Look for "computer" in each line of the records, and copy the lines that have it.

Supplied entries -
--- START ---

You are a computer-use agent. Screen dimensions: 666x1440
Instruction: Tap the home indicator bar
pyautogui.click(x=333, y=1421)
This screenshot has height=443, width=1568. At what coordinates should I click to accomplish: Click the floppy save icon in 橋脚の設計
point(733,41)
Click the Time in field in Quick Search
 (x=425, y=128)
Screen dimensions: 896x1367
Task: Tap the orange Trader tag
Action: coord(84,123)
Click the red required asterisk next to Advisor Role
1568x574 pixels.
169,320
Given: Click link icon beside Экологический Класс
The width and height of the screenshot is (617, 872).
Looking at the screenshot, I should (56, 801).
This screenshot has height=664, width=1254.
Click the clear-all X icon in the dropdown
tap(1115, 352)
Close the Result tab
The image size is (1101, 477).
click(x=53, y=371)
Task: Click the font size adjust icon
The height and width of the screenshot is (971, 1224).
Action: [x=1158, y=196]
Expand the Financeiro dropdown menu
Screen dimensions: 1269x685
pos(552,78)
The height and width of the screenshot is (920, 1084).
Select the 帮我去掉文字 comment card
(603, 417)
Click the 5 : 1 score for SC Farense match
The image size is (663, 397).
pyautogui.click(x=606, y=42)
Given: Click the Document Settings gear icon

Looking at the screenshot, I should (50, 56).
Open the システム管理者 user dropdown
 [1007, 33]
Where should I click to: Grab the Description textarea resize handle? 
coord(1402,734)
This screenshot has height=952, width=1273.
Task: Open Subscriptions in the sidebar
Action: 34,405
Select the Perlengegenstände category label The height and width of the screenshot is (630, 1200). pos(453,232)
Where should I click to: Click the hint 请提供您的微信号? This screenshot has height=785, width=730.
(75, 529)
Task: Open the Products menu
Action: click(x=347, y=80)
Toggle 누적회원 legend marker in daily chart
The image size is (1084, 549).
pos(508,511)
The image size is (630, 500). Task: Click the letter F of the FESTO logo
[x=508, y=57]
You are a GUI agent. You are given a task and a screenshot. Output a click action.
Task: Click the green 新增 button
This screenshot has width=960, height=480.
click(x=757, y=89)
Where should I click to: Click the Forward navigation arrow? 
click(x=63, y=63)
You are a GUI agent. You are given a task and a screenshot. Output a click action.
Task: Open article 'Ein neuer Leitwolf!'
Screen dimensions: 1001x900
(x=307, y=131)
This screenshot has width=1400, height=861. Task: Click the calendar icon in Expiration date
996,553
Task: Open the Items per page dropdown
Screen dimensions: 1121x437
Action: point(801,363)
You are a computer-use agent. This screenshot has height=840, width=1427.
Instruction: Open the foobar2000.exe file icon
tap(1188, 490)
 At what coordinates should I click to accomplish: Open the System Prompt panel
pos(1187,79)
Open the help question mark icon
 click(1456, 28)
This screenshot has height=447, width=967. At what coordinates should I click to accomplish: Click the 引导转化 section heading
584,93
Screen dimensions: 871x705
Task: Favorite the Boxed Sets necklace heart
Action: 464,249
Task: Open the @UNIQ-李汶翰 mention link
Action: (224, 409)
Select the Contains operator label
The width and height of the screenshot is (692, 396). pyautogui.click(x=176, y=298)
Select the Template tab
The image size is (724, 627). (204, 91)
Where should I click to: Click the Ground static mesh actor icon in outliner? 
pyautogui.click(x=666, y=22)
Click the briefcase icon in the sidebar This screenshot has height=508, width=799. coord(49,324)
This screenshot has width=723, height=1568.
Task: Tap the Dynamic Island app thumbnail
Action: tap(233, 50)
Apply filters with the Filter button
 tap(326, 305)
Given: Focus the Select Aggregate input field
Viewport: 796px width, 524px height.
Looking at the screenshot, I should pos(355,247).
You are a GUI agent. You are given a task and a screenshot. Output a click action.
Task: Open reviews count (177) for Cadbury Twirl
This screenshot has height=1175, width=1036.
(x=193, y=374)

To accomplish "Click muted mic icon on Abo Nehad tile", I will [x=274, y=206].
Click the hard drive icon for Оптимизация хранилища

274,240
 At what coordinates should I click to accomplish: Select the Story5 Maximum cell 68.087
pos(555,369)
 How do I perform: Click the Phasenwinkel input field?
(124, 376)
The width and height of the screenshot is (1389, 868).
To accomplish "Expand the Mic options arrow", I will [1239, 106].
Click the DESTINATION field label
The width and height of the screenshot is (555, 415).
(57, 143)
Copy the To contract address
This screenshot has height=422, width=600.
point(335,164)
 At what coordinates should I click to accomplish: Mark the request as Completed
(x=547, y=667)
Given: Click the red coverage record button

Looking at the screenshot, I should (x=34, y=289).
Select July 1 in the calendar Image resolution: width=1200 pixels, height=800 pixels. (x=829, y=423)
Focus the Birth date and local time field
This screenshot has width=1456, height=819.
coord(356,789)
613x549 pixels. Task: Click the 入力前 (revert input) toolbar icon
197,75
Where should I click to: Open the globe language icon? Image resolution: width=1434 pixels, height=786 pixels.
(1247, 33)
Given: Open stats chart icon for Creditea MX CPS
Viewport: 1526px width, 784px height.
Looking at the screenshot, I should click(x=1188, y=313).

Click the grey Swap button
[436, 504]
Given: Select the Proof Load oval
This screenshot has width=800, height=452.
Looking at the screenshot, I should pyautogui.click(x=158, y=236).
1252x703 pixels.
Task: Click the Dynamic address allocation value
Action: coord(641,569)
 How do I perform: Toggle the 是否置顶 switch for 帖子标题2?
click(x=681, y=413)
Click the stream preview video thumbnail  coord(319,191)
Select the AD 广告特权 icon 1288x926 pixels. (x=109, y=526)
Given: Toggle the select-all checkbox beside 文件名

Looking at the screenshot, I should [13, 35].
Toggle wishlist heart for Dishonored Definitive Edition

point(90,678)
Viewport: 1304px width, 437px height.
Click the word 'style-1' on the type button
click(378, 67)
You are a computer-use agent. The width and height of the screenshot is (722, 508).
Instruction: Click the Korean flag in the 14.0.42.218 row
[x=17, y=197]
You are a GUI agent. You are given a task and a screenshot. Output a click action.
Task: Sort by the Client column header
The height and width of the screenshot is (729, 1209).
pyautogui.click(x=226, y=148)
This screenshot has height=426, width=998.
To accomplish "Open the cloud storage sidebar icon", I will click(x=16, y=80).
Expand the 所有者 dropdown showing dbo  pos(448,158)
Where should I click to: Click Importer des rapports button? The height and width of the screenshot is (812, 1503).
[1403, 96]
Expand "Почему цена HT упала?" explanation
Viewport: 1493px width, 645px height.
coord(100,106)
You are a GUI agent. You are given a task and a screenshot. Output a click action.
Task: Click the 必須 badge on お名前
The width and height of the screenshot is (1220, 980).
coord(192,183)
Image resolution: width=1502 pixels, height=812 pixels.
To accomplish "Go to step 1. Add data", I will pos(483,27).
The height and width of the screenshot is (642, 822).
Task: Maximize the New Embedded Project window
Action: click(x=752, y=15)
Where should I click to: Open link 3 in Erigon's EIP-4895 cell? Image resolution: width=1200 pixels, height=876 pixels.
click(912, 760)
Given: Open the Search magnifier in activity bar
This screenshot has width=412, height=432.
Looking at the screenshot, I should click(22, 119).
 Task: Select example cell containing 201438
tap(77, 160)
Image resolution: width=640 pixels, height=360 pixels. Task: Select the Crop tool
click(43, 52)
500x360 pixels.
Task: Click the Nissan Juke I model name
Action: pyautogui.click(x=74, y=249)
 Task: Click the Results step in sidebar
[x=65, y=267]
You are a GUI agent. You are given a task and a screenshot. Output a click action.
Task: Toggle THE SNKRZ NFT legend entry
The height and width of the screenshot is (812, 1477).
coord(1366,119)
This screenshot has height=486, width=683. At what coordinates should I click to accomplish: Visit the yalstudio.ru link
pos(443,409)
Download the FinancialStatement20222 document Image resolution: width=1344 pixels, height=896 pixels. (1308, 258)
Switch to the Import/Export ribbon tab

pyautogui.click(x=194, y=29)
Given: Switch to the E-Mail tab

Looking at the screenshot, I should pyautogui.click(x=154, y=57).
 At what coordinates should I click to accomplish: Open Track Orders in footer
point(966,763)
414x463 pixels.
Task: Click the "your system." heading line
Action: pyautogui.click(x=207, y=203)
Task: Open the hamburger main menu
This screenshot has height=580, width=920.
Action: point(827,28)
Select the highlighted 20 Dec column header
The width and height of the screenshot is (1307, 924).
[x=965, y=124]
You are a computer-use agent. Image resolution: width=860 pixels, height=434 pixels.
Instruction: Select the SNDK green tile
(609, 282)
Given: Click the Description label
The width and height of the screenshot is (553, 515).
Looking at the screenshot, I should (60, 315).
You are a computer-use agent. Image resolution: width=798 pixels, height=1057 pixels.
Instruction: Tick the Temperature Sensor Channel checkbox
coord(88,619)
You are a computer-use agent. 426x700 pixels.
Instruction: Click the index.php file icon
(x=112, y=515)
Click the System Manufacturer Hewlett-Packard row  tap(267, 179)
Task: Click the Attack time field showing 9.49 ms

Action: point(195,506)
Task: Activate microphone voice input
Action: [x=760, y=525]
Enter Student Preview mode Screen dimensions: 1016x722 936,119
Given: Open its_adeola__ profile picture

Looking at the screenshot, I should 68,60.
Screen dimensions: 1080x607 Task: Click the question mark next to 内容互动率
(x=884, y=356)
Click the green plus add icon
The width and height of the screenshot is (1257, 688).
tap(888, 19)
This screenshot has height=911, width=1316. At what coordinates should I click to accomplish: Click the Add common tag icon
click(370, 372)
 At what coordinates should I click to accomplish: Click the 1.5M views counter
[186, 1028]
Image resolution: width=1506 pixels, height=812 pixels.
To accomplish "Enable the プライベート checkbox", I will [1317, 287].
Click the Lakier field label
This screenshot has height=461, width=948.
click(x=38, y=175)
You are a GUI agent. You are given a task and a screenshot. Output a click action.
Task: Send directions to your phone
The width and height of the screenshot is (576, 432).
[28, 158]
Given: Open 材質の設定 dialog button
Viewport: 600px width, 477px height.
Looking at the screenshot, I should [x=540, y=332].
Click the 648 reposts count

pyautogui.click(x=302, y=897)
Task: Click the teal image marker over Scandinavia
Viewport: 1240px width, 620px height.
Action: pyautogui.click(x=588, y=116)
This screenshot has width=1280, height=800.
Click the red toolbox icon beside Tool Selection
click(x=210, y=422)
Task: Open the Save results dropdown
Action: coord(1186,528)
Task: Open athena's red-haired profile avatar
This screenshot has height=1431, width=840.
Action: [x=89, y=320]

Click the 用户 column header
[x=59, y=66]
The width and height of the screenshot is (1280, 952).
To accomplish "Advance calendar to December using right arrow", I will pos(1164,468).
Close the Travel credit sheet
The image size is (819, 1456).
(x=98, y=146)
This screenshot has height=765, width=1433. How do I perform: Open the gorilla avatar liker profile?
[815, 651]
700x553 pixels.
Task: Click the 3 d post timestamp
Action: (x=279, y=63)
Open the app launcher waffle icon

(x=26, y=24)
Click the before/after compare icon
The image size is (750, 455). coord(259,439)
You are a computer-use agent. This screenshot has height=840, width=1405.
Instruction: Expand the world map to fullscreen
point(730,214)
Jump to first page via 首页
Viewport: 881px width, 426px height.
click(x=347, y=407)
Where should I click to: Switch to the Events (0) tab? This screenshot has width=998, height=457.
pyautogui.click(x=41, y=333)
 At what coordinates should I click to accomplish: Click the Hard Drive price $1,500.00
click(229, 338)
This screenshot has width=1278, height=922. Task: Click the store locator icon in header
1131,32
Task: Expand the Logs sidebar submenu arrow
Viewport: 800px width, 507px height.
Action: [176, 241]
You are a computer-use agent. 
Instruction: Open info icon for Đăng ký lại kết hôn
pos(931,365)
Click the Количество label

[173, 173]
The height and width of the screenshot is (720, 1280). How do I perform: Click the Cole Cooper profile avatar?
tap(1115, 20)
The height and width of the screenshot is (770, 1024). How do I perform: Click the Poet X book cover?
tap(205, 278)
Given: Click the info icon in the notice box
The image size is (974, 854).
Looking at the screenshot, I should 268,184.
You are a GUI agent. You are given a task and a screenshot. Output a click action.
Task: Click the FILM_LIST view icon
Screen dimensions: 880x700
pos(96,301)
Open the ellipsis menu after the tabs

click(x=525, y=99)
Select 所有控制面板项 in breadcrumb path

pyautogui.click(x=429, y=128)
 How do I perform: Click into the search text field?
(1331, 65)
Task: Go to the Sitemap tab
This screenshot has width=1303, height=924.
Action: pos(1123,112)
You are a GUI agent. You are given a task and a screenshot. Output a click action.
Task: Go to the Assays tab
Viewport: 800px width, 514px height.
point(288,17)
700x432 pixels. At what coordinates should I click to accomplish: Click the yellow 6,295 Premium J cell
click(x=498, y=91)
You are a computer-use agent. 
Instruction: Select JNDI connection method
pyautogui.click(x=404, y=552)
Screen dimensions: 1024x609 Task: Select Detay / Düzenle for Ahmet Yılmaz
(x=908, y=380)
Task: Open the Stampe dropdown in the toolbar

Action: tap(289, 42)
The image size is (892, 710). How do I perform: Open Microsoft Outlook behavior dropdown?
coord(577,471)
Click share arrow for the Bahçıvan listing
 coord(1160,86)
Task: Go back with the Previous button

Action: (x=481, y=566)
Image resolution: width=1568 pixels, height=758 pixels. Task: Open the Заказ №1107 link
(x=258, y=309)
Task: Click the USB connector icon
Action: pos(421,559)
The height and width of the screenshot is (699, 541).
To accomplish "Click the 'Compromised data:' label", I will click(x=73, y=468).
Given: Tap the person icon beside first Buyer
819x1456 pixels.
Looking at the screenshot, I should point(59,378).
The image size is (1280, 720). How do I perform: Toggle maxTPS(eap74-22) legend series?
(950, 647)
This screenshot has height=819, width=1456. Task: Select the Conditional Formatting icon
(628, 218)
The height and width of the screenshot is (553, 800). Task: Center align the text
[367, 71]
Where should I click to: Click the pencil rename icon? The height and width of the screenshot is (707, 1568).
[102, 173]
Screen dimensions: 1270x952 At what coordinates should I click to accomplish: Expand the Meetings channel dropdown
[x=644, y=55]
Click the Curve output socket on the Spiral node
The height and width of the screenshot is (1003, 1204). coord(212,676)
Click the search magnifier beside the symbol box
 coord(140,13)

--- END ---

Task response -
You are a computer-use agent. Screen dimensions: 666x1440
You are a computer-use agent. This screenshot has height=840, width=1427.
You are a computer-use agent. The width and height of the screenshot is (722, 508).
You are a computer-use agent. Image resolution: width=860 pixels, height=434 pixels.
You are a computer-use agent. Image resolution: width=798 pixels, height=1057 pixels.
You are a computer-use agent. 426x700 pixels.
You are a computer-use agent. This screenshot has height=840, width=1405.
You are a computer-use agent. 
You are a computer-use agent. 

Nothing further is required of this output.